▶ [Exercise aim]:
So that the copy matches the original, retype each line of the material below exactly.

[[ Data records, beginning ]]

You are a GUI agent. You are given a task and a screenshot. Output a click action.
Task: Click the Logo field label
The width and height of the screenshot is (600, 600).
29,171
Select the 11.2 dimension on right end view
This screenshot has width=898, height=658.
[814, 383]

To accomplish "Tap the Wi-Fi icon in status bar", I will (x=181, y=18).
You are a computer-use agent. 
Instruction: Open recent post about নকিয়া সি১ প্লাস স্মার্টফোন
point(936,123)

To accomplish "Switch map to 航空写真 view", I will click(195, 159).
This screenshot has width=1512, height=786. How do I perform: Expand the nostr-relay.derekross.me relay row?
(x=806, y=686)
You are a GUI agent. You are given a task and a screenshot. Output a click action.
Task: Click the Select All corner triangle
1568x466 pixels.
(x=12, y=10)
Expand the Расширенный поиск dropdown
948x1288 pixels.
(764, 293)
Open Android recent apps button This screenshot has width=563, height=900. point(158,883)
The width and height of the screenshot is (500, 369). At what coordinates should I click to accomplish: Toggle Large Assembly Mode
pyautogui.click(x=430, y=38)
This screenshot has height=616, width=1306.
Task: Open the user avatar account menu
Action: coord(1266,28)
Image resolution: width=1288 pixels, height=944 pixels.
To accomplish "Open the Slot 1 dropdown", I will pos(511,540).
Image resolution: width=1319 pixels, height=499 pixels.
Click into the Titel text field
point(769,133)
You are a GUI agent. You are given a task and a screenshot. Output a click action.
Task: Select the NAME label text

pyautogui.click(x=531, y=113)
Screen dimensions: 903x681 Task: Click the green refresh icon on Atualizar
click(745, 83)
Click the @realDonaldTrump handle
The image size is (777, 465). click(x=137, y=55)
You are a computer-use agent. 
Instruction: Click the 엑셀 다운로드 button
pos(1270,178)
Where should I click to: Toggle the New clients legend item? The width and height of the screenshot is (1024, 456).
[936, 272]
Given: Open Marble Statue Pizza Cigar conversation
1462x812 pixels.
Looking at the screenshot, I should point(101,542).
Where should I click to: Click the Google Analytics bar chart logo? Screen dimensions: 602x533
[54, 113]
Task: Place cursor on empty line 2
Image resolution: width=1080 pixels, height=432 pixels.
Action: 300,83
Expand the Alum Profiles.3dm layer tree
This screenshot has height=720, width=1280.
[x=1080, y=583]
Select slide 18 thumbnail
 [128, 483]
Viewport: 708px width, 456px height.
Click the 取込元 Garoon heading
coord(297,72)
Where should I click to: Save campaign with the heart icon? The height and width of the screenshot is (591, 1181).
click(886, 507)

[[ Data records, end ]]

▶ [Answer]:
You are a GUI agent. You are given a task and a screenshot. Output a click action.
Task: Click the Logo field label
The width and height of the screenshot is (600, 600).
29,171
Select the 11.2 dimension on right end view
This screenshot has width=898, height=658.
[814, 383]

To accomplish "Tap the Wi-Fi icon in status bar", I will (x=181, y=18).
You are a computer-use agent. 
Instruction: Open recent post about নকিয়া সি১ প্লাস স্মার্টফোন
point(936,123)

To accomplish "Switch map to 航空写真 view", I will click(195, 159).
This screenshot has width=1512, height=786. How do I perform: Expand the nostr-relay.derekross.me relay row?
(x=806, y=686)
You are a GUI agent. You are given a task and a screenshot. Output a click action.
Task: Click the Select All corner triangle
1568x466 pixels.
(x=12, y=10)
Expand the Расширенный поиск dropdown
948x1288 pixels.
(764, 293)
Open Android recent apps button This screenshot has width=563, height=900. point(158,883)
The width and height of the screenshot is (500, 369). At what coordinates should I click to accomplish: Toggle Large Assembly Mode
pyautogui.click(x=430, y=38)
This screenshot has height=616, width=1306.
Task: Open the user avatar account menu
Action: coord(1266,28)
Image resolution: width=1288 pixels, height=944 pixels.
To accomplish "Open the Slot 1 dropdown", I will pos(511,540).
Image resolution: width=1319 pixels, height=499 pixels.
Click into the Titel text field
point(769,133)
You are a GUI agent. You are given a task and a screenshot. Output a click action.
Task: Select the NAME label text

pyautogui.click(x=531, y=113)
Screen dimensions: 903x681 Task: Click the green refresh icon on Atualizar
click(745, 83)
Click the @realDonaldTrump handle
The image size is (777, 465). click(x=137, y=55)
You are a computer-use agent. 
Instruction: Click the 엑셀 다운로드 button
pos(1270,178)
Where should I click to: Toggle the New clients legend item? The width and height of the screenshot is (1024, 456).
[936, 272]
Given: Open Marble Statue Pizza Cigar conversation
1462x812 pixels.
Looking at the screenshot, I should point(101,542).
Where should I click to: Click the Google Analytics bar chart logo? Screen dimensions: 602x533
[54, 113]
Task: Place cursor on empty line 2
Image resolution: width=1080 pixels, height=432 pixels.
Action: 300,83
Expand the Alum Profiles.3dm layer tree
This screenshot has height=720, width=1280.
[x=1080, y=583]
Select slide 18 thumbnail
 [128, 483]
Viewport: 708px width, 456px height.
Click the 取込元 Garoon heading
coord(297,72)
Where should I click to: Save campaign with the heart icon? The height and width of the screenshot is (591, 1181).
click(886, 507)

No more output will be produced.